2. Reduce Churn with Proactive Retention Strategies
Churn doesn’t just hurt MRR, it weakens future revenue stability. Retaining customers means securing a predictable cash flow and enhancing their lifetime value.
To minimize churn:
- Identify at-risk customers early by tracking engagement levels and product usage
- Offer long-term incentives like annual discounts or customized renewal plans
- Strengthen customer success efforts to proactively resolve issues before cancellations happen
3. Increase Expansion MRR with Strategic Upsells
Growing revenue isn’t only about new acquisitions, it’s also about maximizing customer lifetime value. Encouraging upgrades and add-ons can significantly boost CMRR.

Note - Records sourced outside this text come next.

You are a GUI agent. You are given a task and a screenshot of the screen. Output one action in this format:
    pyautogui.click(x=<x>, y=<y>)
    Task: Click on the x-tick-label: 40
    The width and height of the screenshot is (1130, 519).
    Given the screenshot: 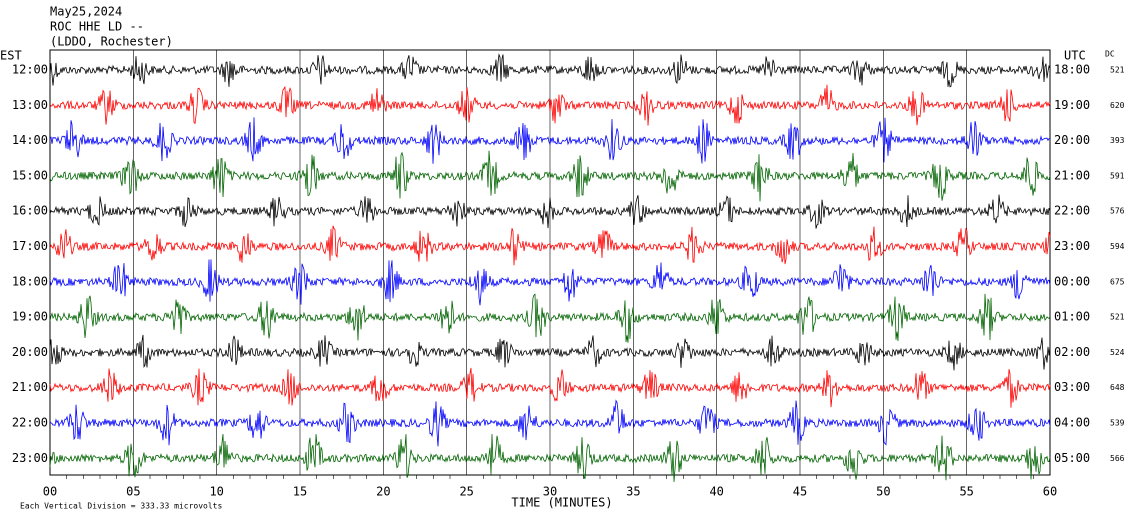 What is the action you would take?
    pyautogui.click(x=716, y=492)
    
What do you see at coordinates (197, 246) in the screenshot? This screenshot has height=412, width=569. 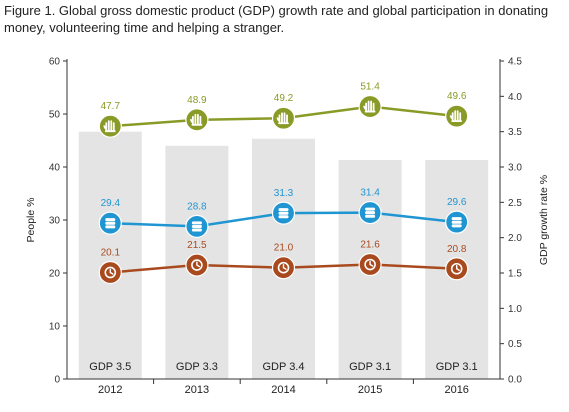 I see `data-label: 21.5` at bounding box center [197, 246].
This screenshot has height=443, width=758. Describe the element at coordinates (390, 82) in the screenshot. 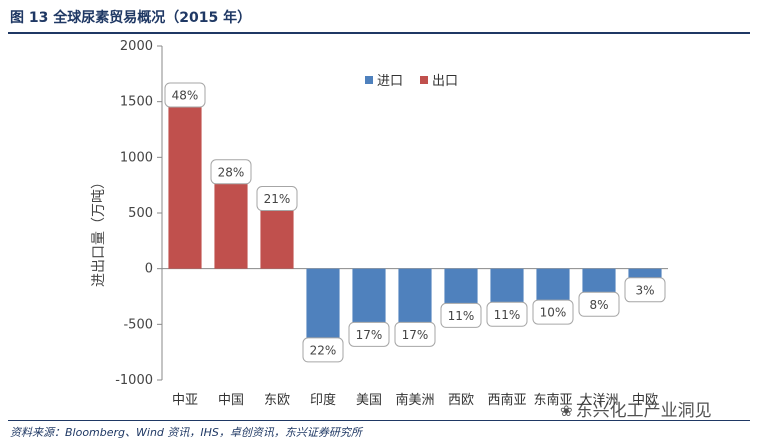

I see `legend-label: 进口` at that location.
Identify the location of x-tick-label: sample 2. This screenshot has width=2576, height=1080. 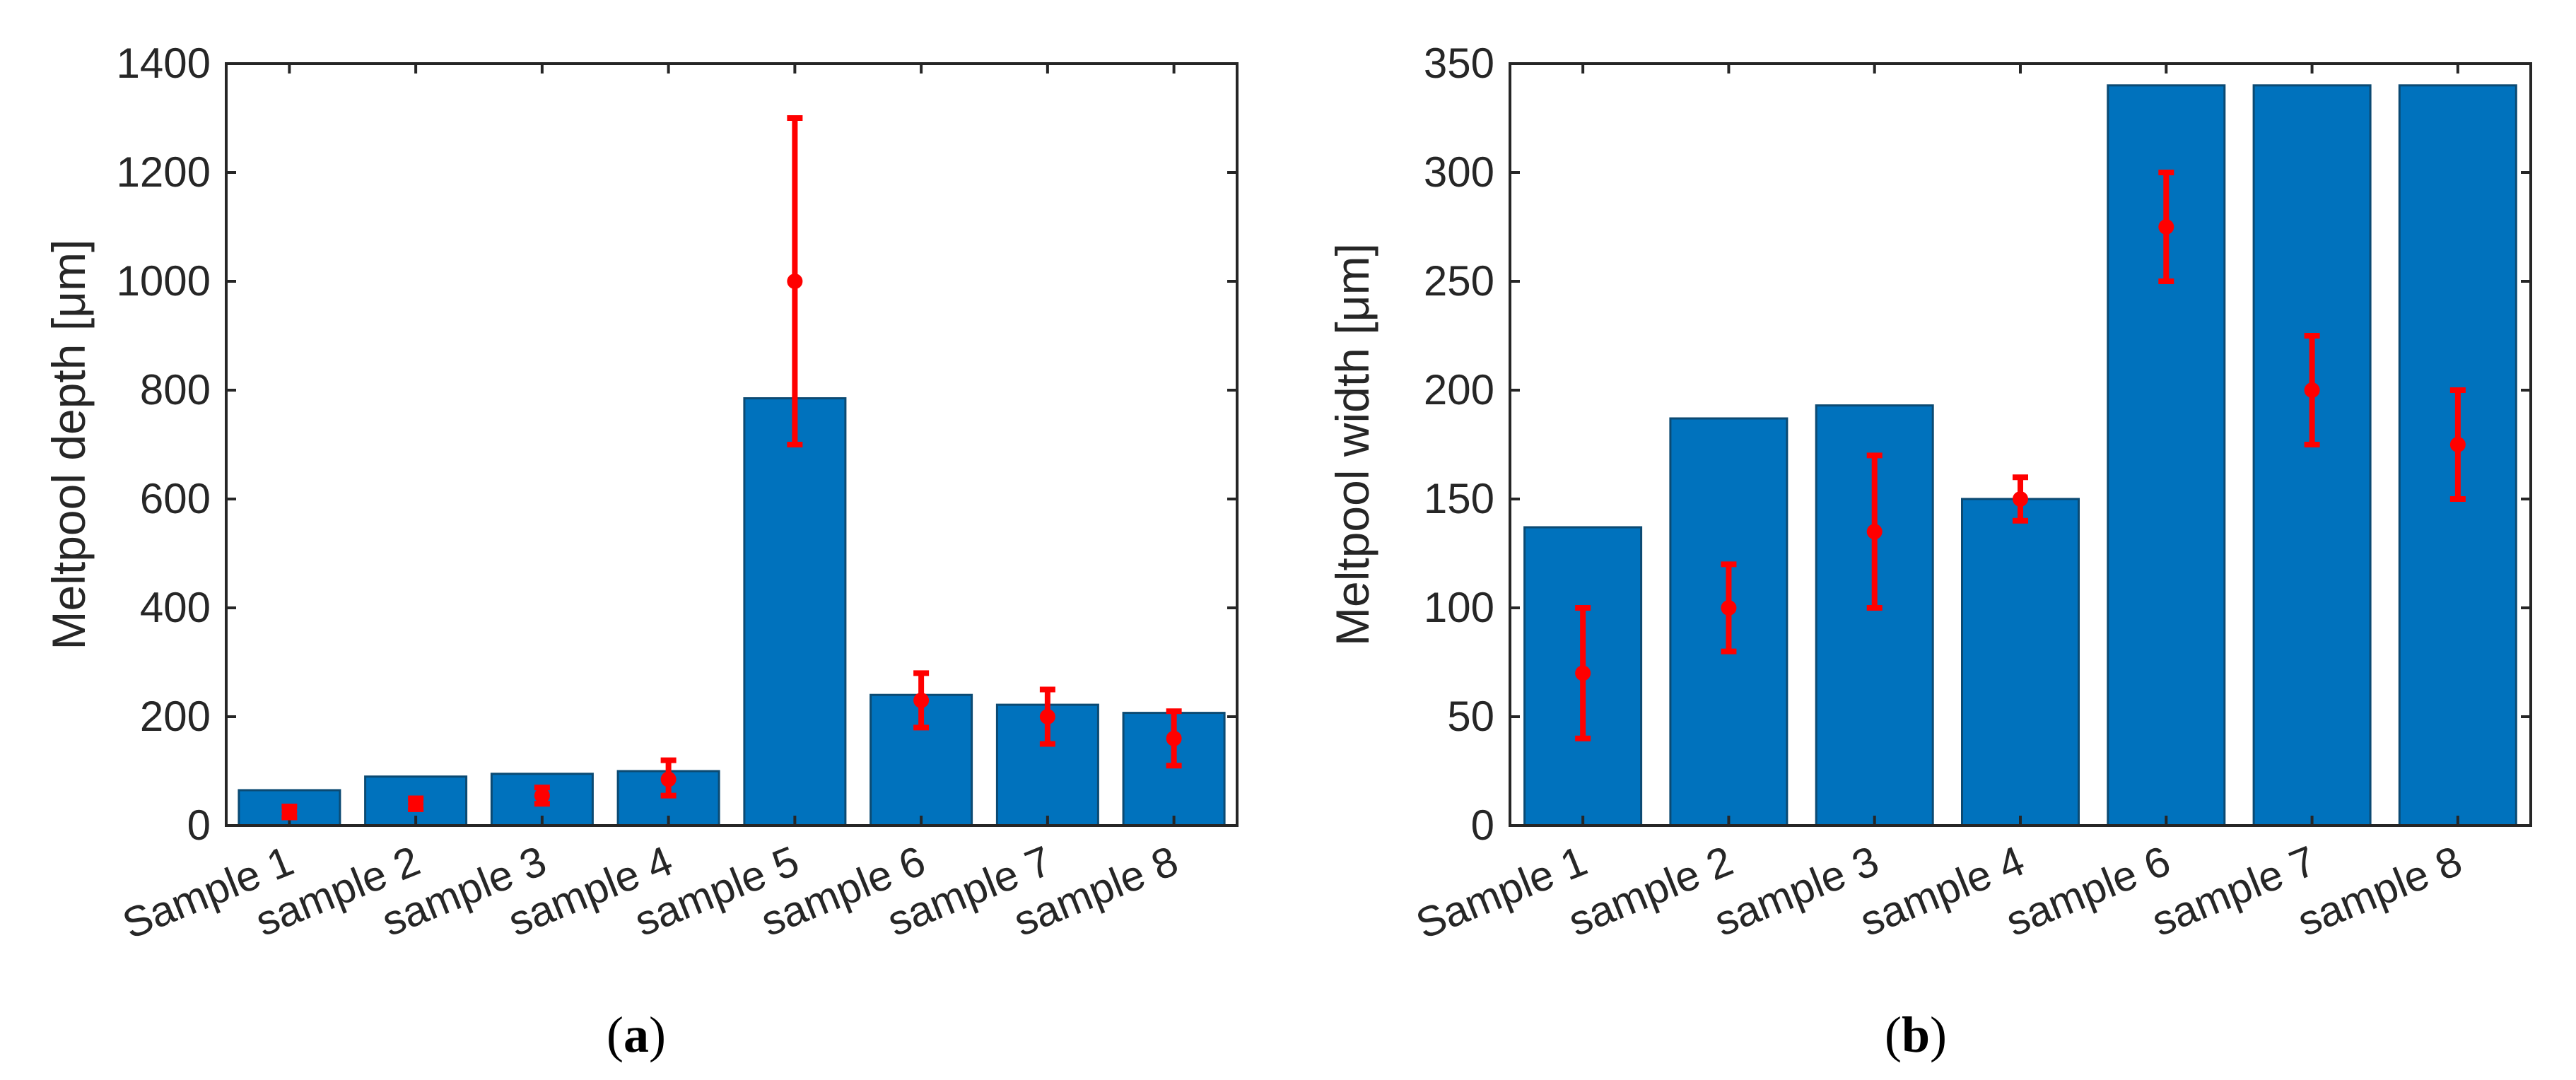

To drive expansion revenue:
- Introduce upsell opportunities when customers approach usage limits
- Offer compelling tiered pricing plans that highlight the value of upgrading
- Use personalized recommendations to suggest relevant add-ons or premium features
How to Calculate CMRR
To get an accurate view of your company’s predictable revenue, you need to calculate CMRR using this formula:
CMRR = MRR + New MRR + Expansion MRR − Churned MRR − Contraction MRR
Where:
- MRR: Recurring revenue from active subscriptions
- New MRR: Revenue from new customers
- Expansion MRR: Additional revenue from upgrades or add-ons
- Churned MRR: Revenue lost from cancellations
- Contraction MRR: Revenue lost from downgrades
For example, your SaaS company has the following revenue components:
Revenue Component | Amount ($) | Effect on CMRR |
MRR | 50,000 | Base recurring revenue |
New MRR (New Subscriptions) | 5,000 | Increases CMRR |
Expansion MRR (Upgrades/Add-ons) | 3,000 | Increases CMRR |
Churned MRR (Cancellations) | -2,000 | Decreases CMRR |
Contraction MRR (Downgrades) | -1,000 | Decreases CMRR |
CMRR | 55,000 | Total projected revenue |
Based on your current commitments and expected losses, this means you can confidently project $55,000 in recurring revenue moving forward.
Conclusion
If you’re unsure of how to choose accounting software, focus on solutions that support subscription-based revenue models, automate revenue recognition, and seamlessly integrate with your billing system.
As a B2B SaaS business owner, CMRR is a window into your company’s future. It shows where your revenue stands today and where it’s headed. Overlooking CMRR means risking inaccurate forecasts, unexpected revenue gaps, and missed opportunities for expansion.
To build a resilient SaaS company, sustainability and growth lie in predictable revenue, so, start optimizing your CMRR tracking today and take charge of your financial future.